→ Information:

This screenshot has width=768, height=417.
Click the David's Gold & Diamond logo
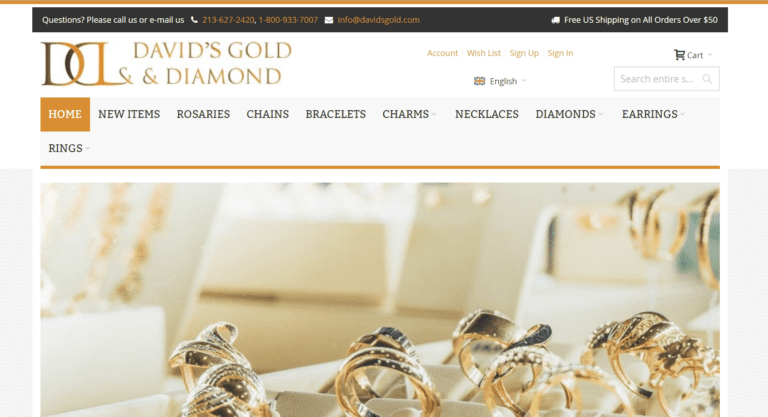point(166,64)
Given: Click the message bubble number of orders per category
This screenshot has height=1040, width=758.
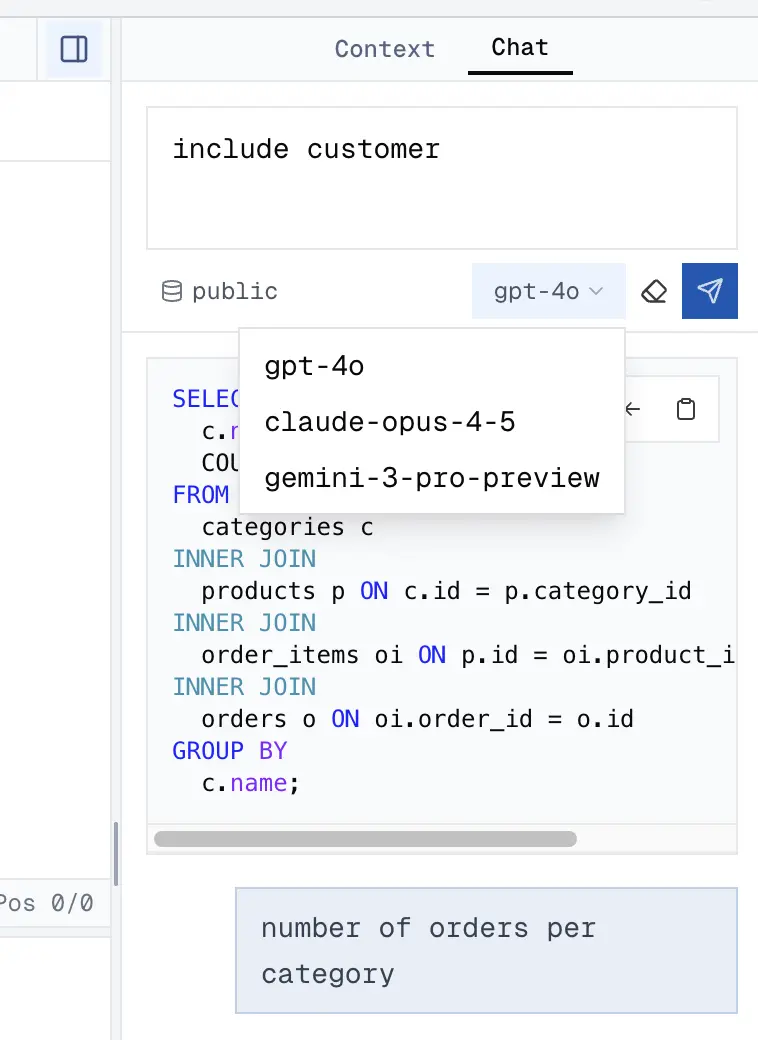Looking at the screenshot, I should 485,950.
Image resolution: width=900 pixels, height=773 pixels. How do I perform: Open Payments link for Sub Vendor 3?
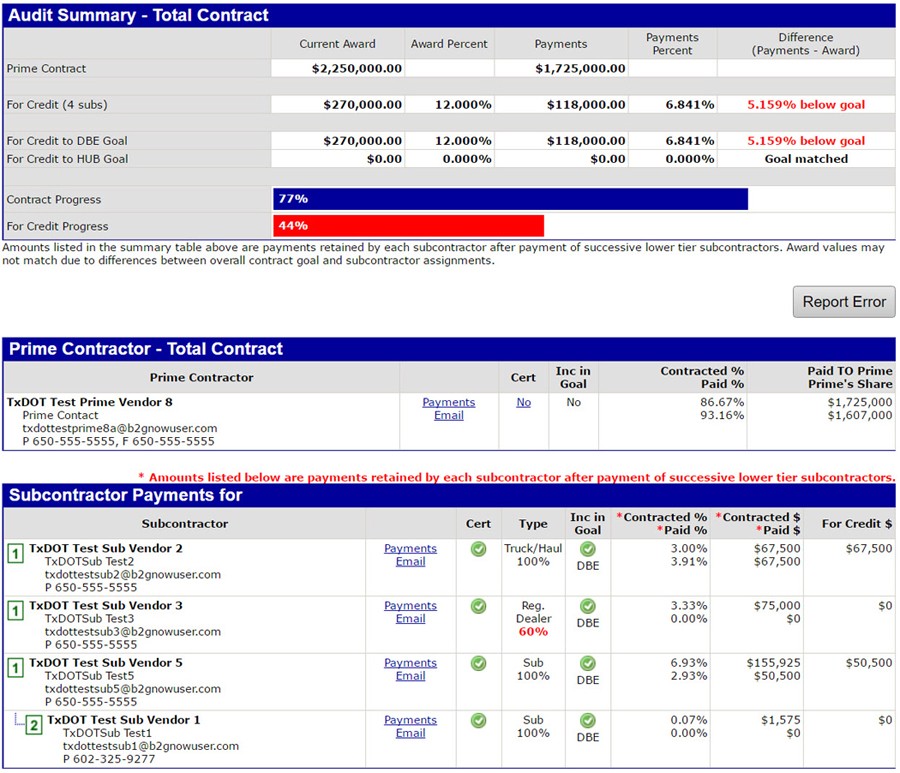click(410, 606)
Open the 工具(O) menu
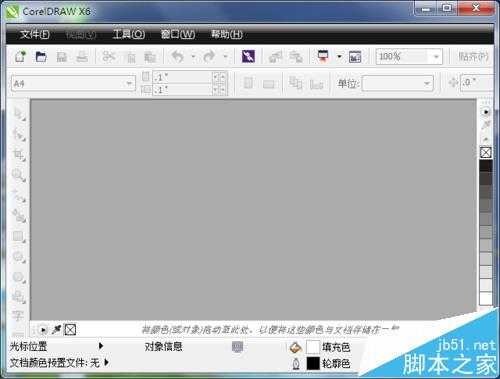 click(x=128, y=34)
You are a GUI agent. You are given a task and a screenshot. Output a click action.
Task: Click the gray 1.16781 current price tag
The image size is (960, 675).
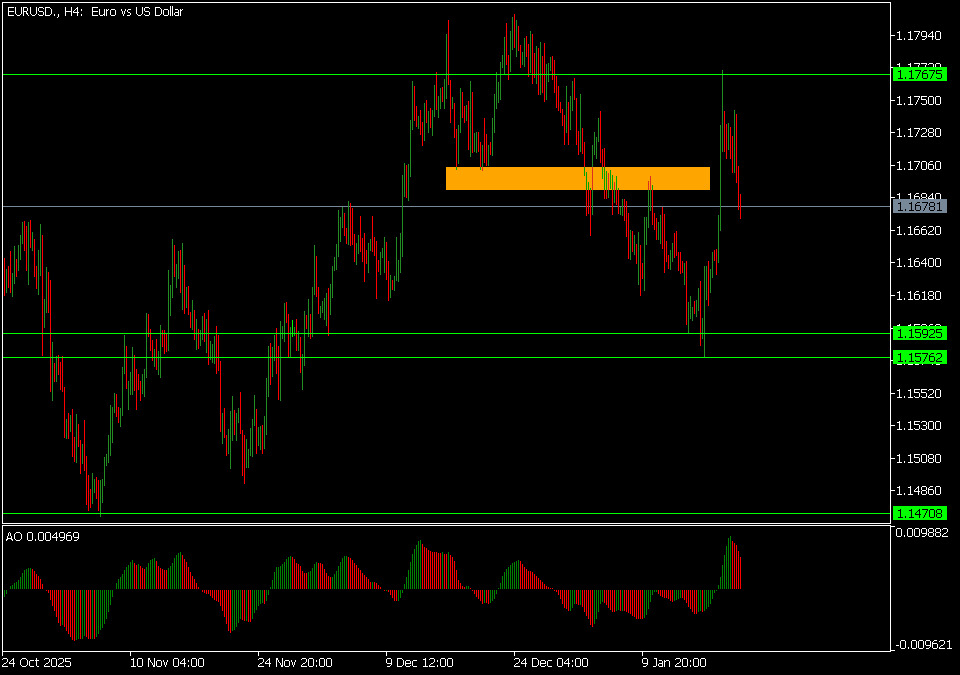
==
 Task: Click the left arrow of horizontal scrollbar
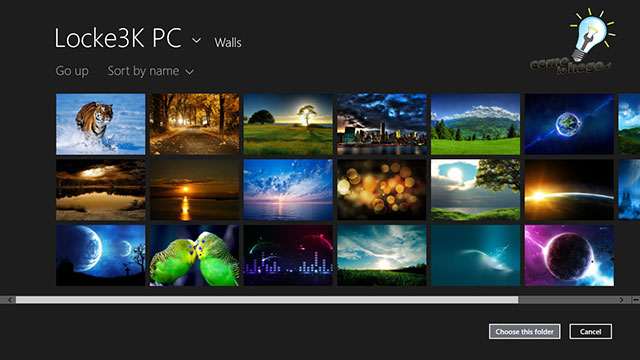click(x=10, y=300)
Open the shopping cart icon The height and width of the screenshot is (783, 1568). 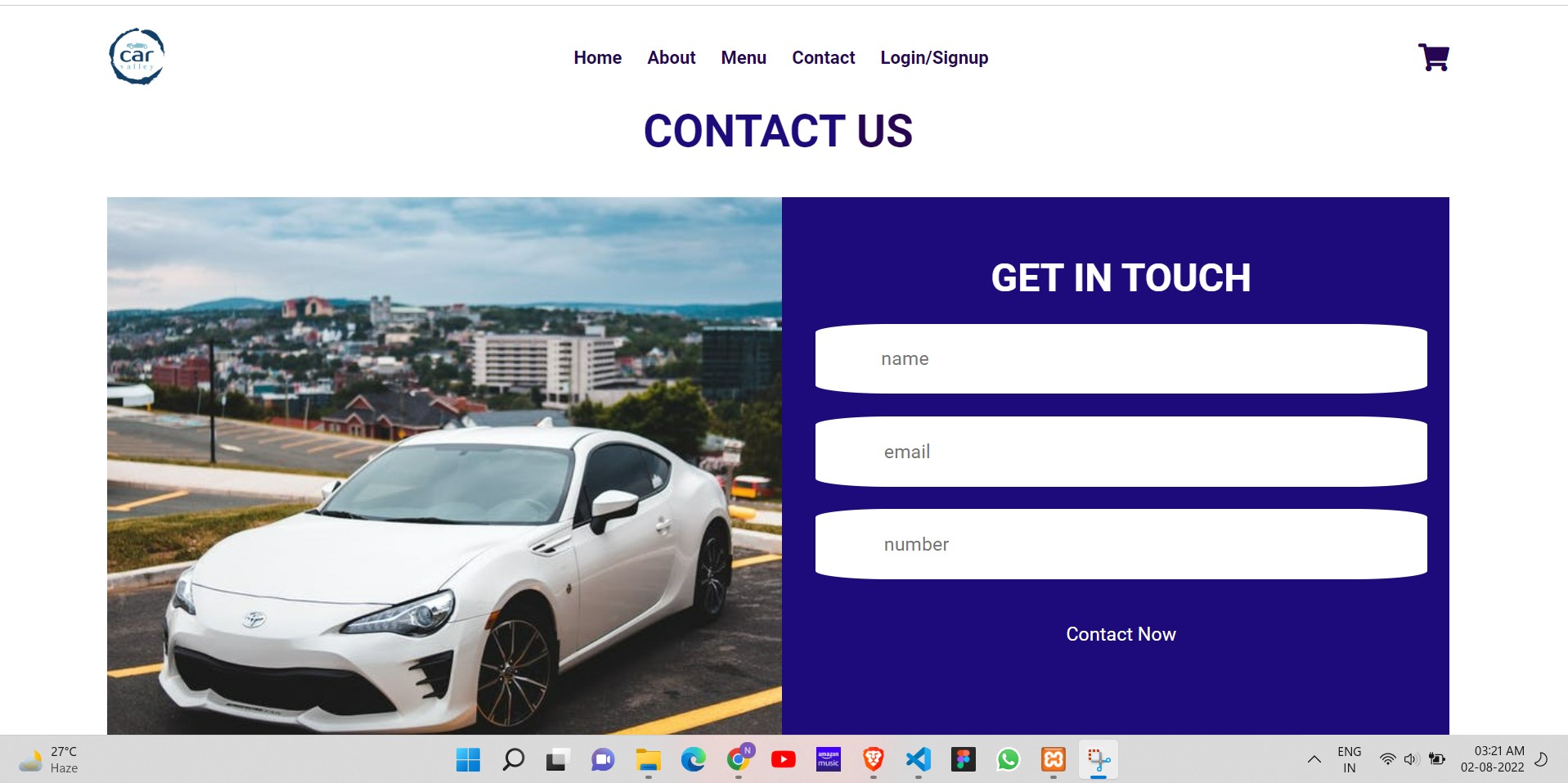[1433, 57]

→ Exercise requirements: Using the data above, return the lines from the one holding "This screenshot has width=768, height=417." through the one holding "The image size is (960, 675)." exactly, but not the pictures.

→ Output for this exercise:
This screenshot has width=768, height=417.
Click the David's Gold & Diamond logo
point(166,64)
Given: Click the message bubble number of orders per category
This screenshot has height=1040, width=758.
Looking at the screenshot, I should 485,950.
Image resolution: width=900 pixels, height=773 pixels. How do I perform: Open Payments link for Sub Vendor 3?
click(410, 606)
Open the 工具(O) menu
 click(x=128, y=34)
You are a GUI agent. You are given a task and a screenshot. Output a click action.
Task: Click the gray 1.16781 current price tag
The image size is (960, 675).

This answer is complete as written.